Abhay Gupta: We’ve built Frizzle to enhance human judgment, not replace it. Teachers stay in full control as every piece of feedback is reviewable and editable, and if our AI is ever unsure about a response, it flags it for manual review rather than guessing. That way, automation handles the repetitive work while teachers focus on what only they can do: interpreting nuance, mentoring students, and shaping learning with empathy and expertise.

10. Building for classrooms isn’t like building for consumers. What’s been the hardest part of getting schools to adopt Frizzle, and what’s worked best in earning trust?

Abhay Gupta: The hardest part has been navigating the long decision cycles and deep trust barrier in education where schools don’t just buy tools, they build relationships. What’s worked is starting teacher-first: letting real educators test Frizzle in their classrooms, see time saved, and share results with their principals. That bottom-up credibility, combined with our district pilots and partnerships through the Department of Labor and White House AI initiative, has turned early adopters into our strongest advocates.

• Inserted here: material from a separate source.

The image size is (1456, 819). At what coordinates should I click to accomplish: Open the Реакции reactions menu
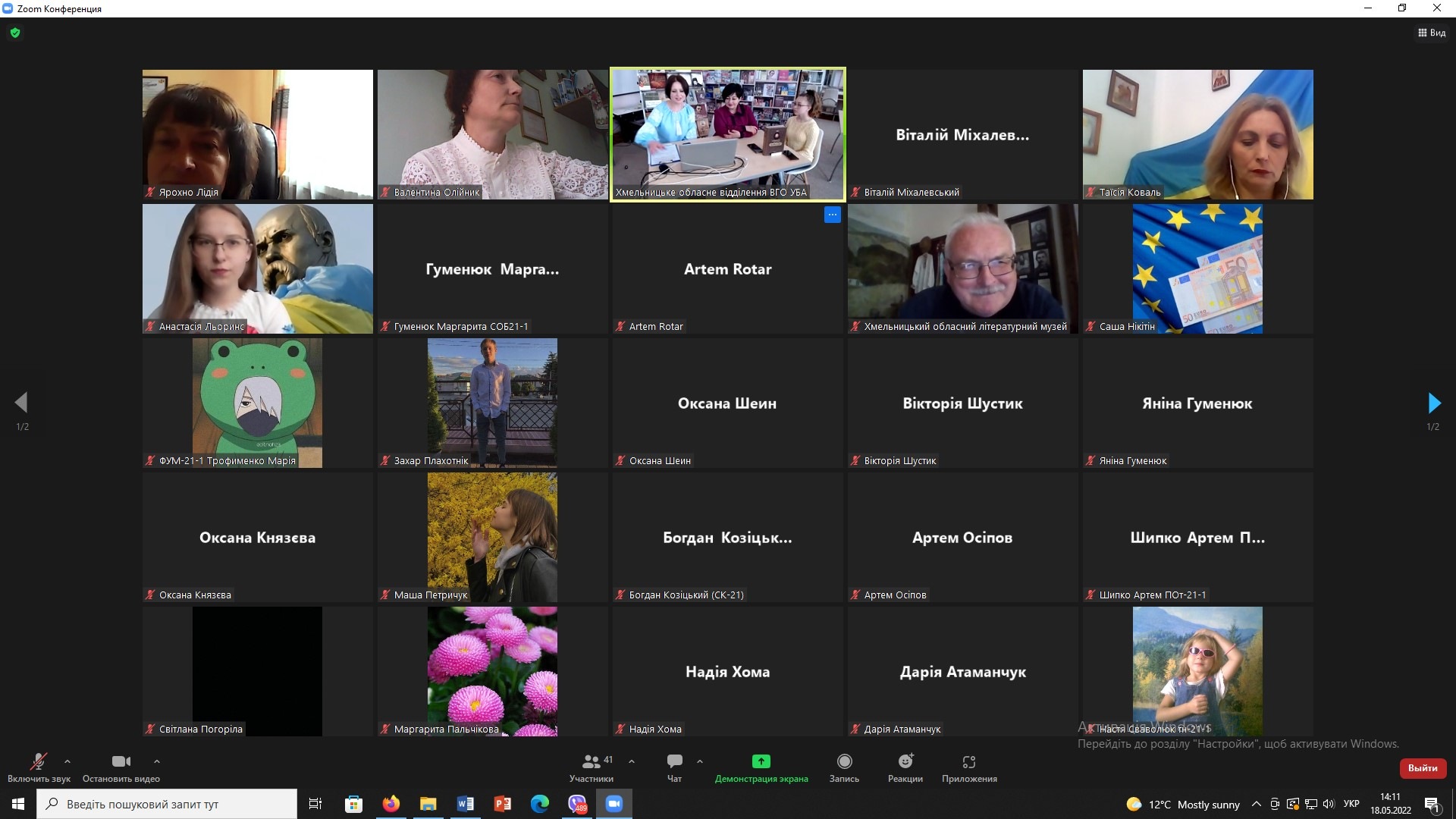(x=905, y=767)
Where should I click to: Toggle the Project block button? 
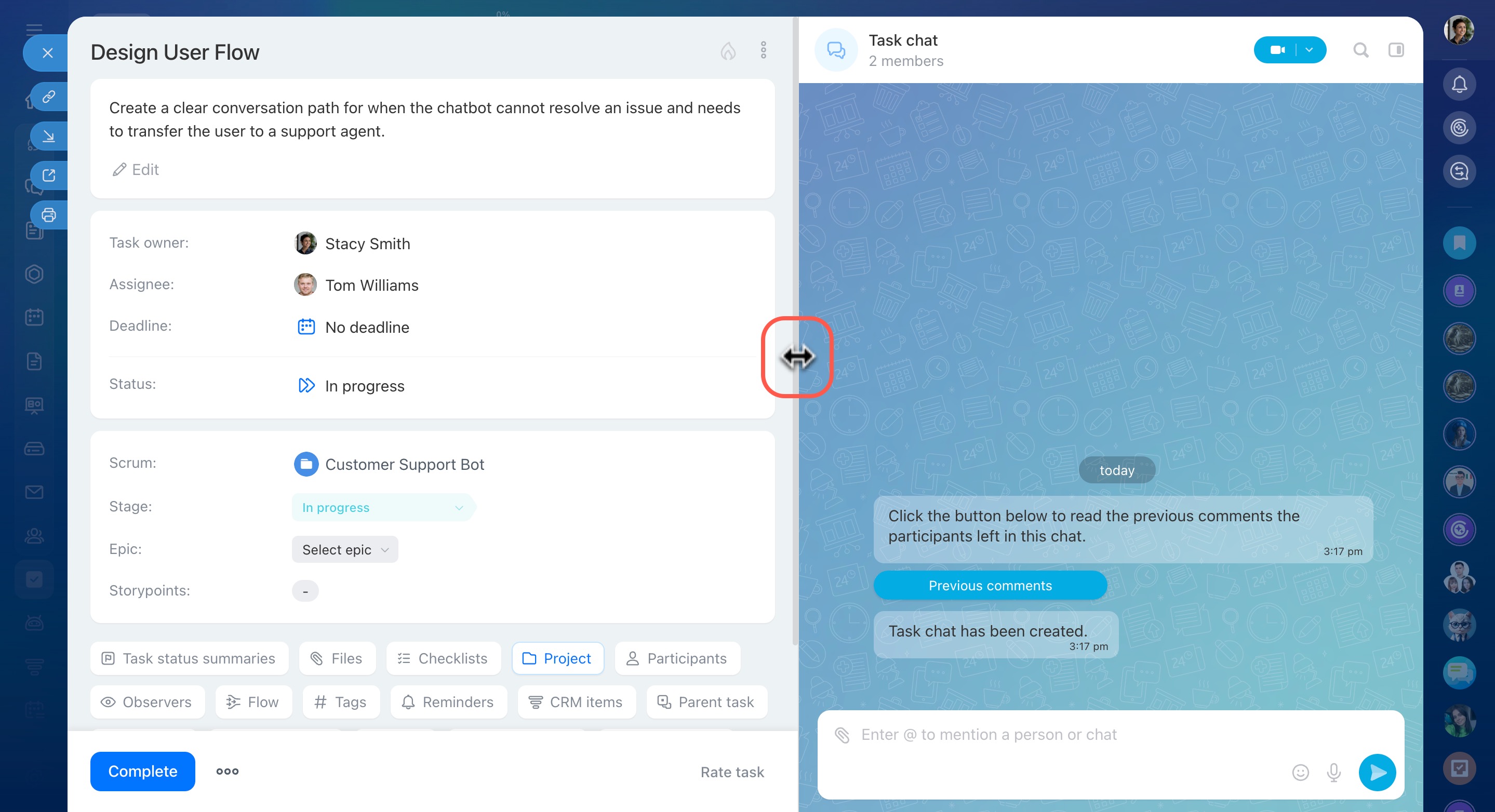point(557,658)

11. Abhay, you’ve led product at Coinbase and Tesla; Shyam, you’ve worked in AI at Microsoft and Meta. How do those experiences shape how you run Frizzle — and what have you had to unlearn?

Abhay Gupta: Those experiences taught us how to build at scale, specifically ship fast, measure impact, and obsess over reliability, which is why Frizzle feels polished and dependable even in classrooms. But we had to unlearn the “move fast and break things” mindset. In education, trust and empathy matter more than speed. Building for teachers means slowing down to listen, designing with care, and proving value before asking for adoption.

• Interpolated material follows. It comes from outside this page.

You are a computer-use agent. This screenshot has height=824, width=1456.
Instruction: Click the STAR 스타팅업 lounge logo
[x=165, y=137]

12. YC teaches founders to move fast. Education doesn’t. How do you balance the speed of a startup with the slow, trust-based world of schools?

Abhay Gupta: We move fast on product, but slow on trust. YC taught us to ship, test, and iterate quickly so we can respond to teachers’ needs in days, not months. In education, real adoption only happens when schools feel safe and heard. Our balance is simple: experiment like a startup, but deploy like a school district partner where we’re grounded in transparency, reliability, and proof of impact.

Editor’s Note

This interview explores how Frizzle blends AI and empathy to support real classrooms, not replace them. From grading accuracy to White House recognition, Gupta shares how the team is turning automation into a teacher-aligned co-pilot for instruction.